SEO link-building: Where
Where else on the internet would it make sense to see a link to a page on your site? Think in terms of problem:solution. Are there local council, NHS pages, other charity websites, local parents Facebook Groups etc where people might already be – and it would add value to them to be able to see that your work is particularly relevant to them right there and then?
As an example – look for pages/sites that talk about the issue you’re tackling. Be it a health condition, social problem or a local community issue. Email the site editor and ask if they’ll put your site’s hyperlink on a relevant page – only where it’s genuinely adding value to their audience. It’s better if you can send them the exact link wording you want them to use (see below).

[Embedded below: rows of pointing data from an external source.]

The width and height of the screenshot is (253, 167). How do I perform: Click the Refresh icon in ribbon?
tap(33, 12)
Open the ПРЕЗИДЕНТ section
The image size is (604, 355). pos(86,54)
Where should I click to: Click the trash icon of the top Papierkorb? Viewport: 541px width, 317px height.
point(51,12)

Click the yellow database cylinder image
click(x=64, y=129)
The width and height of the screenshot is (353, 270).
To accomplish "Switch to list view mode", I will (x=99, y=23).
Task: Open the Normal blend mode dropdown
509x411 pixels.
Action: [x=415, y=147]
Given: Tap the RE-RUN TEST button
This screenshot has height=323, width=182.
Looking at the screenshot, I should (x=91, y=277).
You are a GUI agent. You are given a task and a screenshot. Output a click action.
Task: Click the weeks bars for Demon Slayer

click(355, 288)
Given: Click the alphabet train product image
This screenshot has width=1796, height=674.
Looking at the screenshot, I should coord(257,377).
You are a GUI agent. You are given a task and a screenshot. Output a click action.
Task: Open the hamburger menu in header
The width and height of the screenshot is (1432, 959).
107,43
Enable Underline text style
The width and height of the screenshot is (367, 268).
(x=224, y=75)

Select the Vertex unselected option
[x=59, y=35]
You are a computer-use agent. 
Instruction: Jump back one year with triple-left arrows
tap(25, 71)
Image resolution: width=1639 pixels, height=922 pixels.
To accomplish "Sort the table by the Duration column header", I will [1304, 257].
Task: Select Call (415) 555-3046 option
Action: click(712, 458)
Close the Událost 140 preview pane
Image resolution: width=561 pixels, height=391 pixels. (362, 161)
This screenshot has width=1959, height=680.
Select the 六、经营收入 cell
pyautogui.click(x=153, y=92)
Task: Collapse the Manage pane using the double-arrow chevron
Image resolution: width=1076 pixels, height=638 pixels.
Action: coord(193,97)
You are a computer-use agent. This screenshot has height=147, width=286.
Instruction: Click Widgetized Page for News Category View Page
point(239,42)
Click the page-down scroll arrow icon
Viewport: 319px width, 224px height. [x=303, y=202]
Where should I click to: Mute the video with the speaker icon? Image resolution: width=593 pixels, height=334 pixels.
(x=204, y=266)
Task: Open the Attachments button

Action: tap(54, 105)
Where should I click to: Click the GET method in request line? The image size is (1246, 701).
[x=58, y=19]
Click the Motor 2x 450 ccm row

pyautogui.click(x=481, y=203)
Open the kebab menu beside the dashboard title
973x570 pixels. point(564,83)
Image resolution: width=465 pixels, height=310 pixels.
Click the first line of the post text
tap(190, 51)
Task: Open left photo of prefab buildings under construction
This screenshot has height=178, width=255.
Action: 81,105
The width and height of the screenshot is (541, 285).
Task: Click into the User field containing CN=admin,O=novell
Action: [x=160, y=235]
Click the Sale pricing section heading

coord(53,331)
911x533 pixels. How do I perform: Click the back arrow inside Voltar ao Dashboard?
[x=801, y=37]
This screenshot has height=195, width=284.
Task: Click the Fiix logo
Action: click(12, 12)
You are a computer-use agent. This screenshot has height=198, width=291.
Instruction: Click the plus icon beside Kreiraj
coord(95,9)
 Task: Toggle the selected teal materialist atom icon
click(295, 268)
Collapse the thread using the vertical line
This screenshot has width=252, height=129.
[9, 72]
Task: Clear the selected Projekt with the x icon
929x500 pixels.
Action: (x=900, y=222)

You could ask them to link to your homepage, but it would be ideal if you create some bespoke content for them that’s directly relevant to their audience. This is where I’d circle back to the section earlier about creating audience-focused content.
The other option is to ask if you can write an article / page for their site, especially if it’s a high-traffic one or directly relevant to your particular niche. I know it’s hard to find the time to create content for your own site, let alone someone else’s, but it’s a time-honoured SEO technique.
SEO link-building: How
The text of the link is important. It tells Google what your page is about, so it’s important to include your keywords in it. So for example, it’s better for my SEO if I link here to my charity web design rather than use a generic text link that says click here to find out more.
SEO link-building: Why
There’s two benefits of link-building. Firstly it increases your SEO ranking for the pages that are being linked to because it increases their ‘authority’ in Google’s eyes. Secondly it brings an increase in targeted traffic from users clicking on those links. And as I say in my blog post about who’s visiting charity sites, it can be hard to know why many people are visiting so here’s an opportunity to proactively generate visitors with the right intention.
Social SEO factors
Social media plays a role in your charity site’s SEO. A fairly small role at present – but generally the more your content gets shared on Facebook/Twitter etc – the more Google will consider that content to be relevant/authoritative. I won’t go into social media strategy or tips here as they’re extensively covered elsewhere.
There’s so much advice on SEO available on the internet that it can seem a bit overwhelming. I’d recommend this Periodic Table of SEO Success Factors as a handy guide and cheat-sheet to refer to.